Soak the potatoes in ice-cold water for 1 hour, drain, and pat completely dry. If you are in a hurry, only run the cold water over the potatoes and dry carefully with paper towel.
Heat the oil in a deep fryer or deep skillet to 325F. Fry the potatoes, in small batches, for approx 2 minutes.Do not over fry at this point as you will be frying them again.
Lift the fries carefully from the hot oil with a slotted and drain on fresh kitchen paper towels.
Reheat the oil back to 375F. Fry the potatoes for a second time, again in batches, for 1 1/2 minutes.
Drain the fries on baking sheets lined with fresh kitchen paper towels then quickly divide them between hot servings plates or bowls. Sparingly drizzle truffle oil over them (be careful not to add too much oil or you will only drown them in the intense flavor of truffle - not good) and then season with a sprinkle of Parmesan cheese.The fries should not need any further seasoning. Enjoy.

* **What you have to do**: In the truffle fries recipe, to what temperature is the oil reheated before the potatoes are fried a second time? The listing has no connection to the truffle fries recipe.

* **Excerpted data**:
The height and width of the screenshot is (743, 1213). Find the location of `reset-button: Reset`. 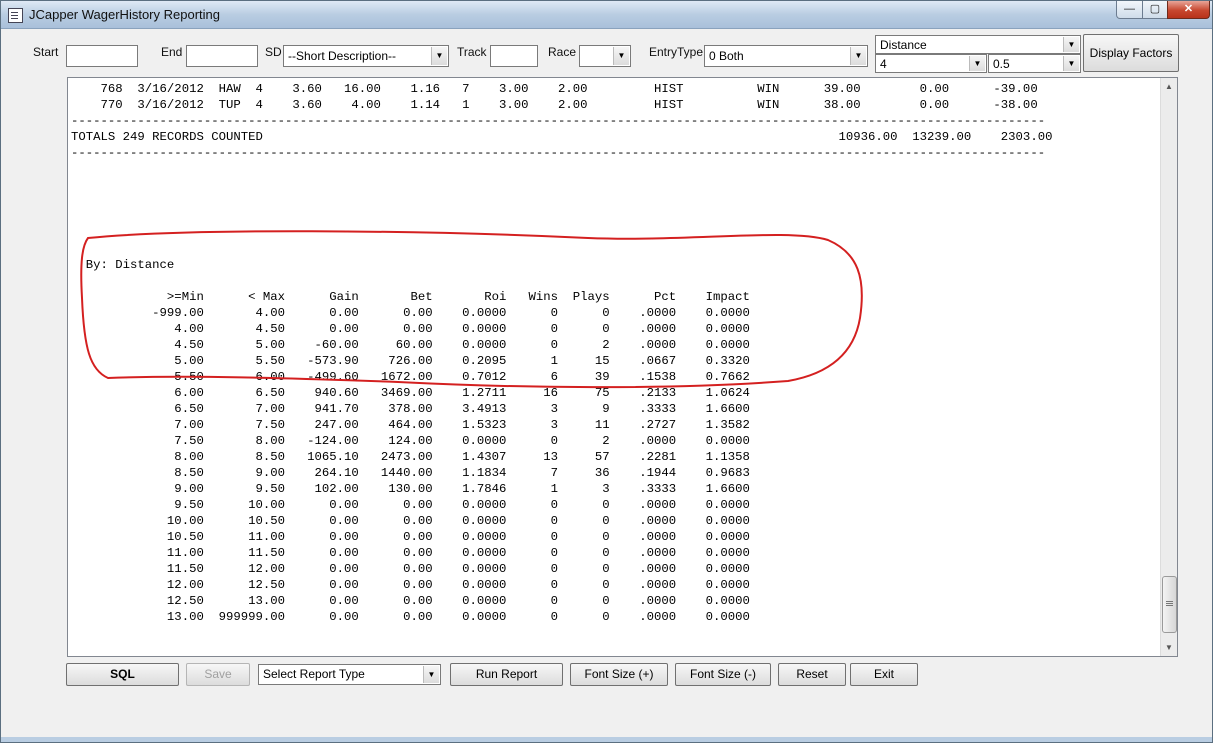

...

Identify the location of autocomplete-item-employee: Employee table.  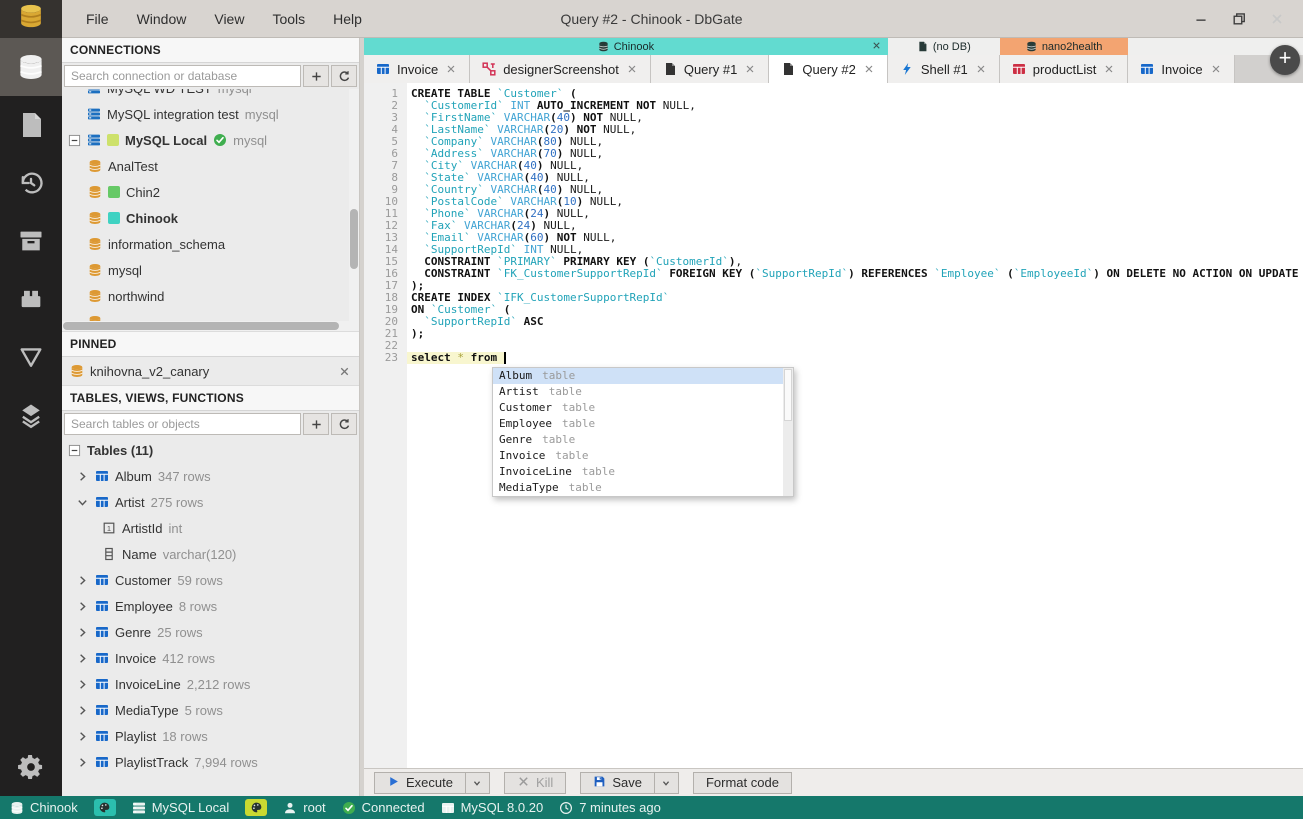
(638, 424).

...

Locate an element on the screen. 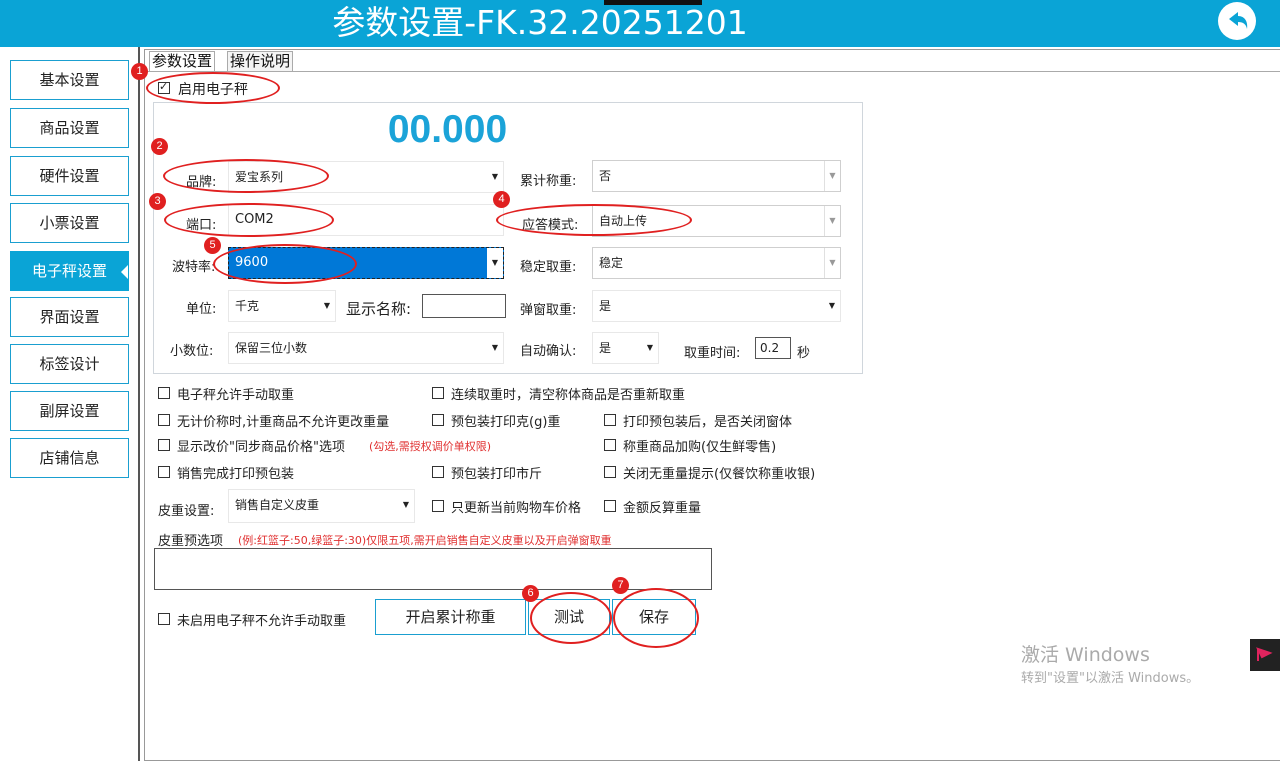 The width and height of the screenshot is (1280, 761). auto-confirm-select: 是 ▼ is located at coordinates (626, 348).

* **Expected output**: 375F